馬見古墳群
馬見古墳群
馬見丘陵には、古墳時代前期後半から後期に至るまで、多くの古墳が造営された。
北群
川合大塚山(かわいおおつかやま)古墳を中心
中央群
巣山古墳を盟主墳とし、佐味田宝塚古墳(さみだたからづか)
南群
新山古墳(しんやま)、築山古墳を中心とする
◎葛城の掖上(わきがみ)にある室宮山古墳(むろのみやま)等を含める見解もある。
掖上地域は葛城氏の本拠であるが、馬見古墳群の被葬者集団を葛城氏と結びつけることは出来ない。
馬見丘陵は葛城に含まれない。馬見古墳群の規模の大きさ、出土した副葬品の豪華さは単に一氏族の奥津城の域を超えている。

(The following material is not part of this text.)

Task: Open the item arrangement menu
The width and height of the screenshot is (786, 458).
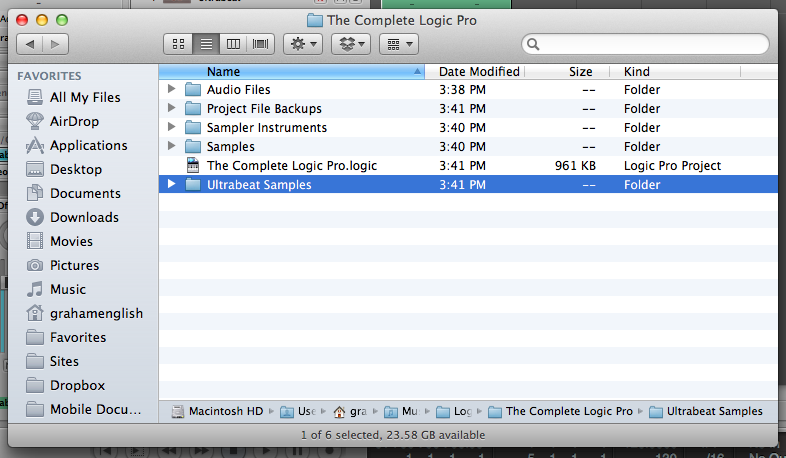Action: click(x=398, y=44)
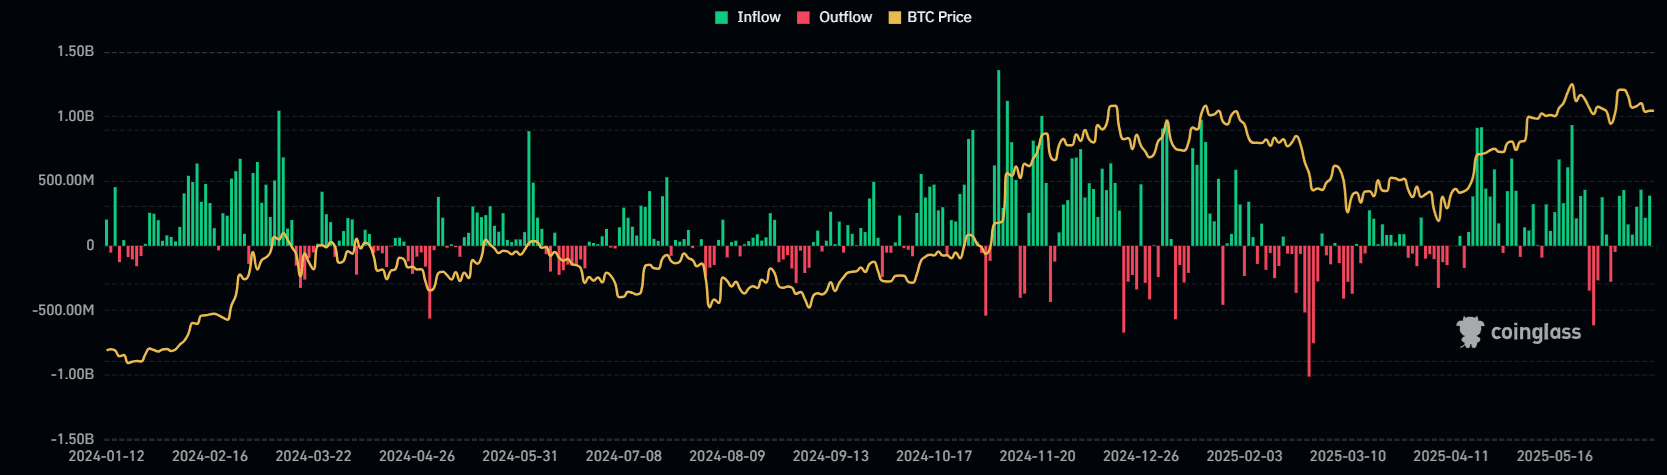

◎佐紀盾列古墳群に王墓が築造されていた時期に、馬見古墳群で巣山古墳、掖上地域に室宮山古墳が出現していることに注意。
(和田 萃 大系日本の歴史2 P96-99)
佐味田宝塚古墳(さみだたからづか)
馬見古墳群の中の一つ。前期後半。
馬見丘陵の尾根上につくられた全長約100メートルの前方後円墳
明治14年(1881)、30面以上の鏡、勾玉、管玉、臼玉などの玉類出土。
出土品
30面以上の鏡
勾玉、管玉、臼玉などの玉類
鍬形石、車輪石、石釧、石製合子(ごうす)等の石製品
刀子(とうす)、鎌、斧、、鑿(のみ)、剣形などの滑石製模造品
が出土している。
埋葬施設は粘土槨で、周囲に礫(れき)を用いた溝を巡らせている。
注目点
鏡 当初は38面あったという。(椿井大塚山古墳からは36面=日本最多)
現存 舶載鏡 15面(12面が三角縁神獣鏡)
ほう製鏡11面(家屋文鏡)
椿井大塚山古墳と佐味田宝塚古墳は2種の舶載三角縁神獣鏡の同笵鏡を分有している。 椿井大塚山古墳の鏡は全て舶載鏡。佐味田宝塚古墳ではほう製鏡を含んでいる。従って佐味田宝塚古墳のほうがより新しい。
(和田 萃 大系日本の歴史2 P97)
二つの王墓 巣山古墳と室宮山古墳
巣山古墳
馬見古墳群の中央群に属する。
北面する全長204メートルの巨大な前方後円墳で、その規模は王墓に匹敵する。
三段築成で葺石があり、円筒埴輪がめぐつている。
後円部頂上に主軸にそって、二つの竪穴式石室があったらしい。
石室のありかたは、室宮山古墳(むろのみややま)とよく似ている。墳丘両側に造り出しがあり、滑石製の刀子形石製品や籠形土器が出土しているから、造り出し部でも祭祀が行なわれた。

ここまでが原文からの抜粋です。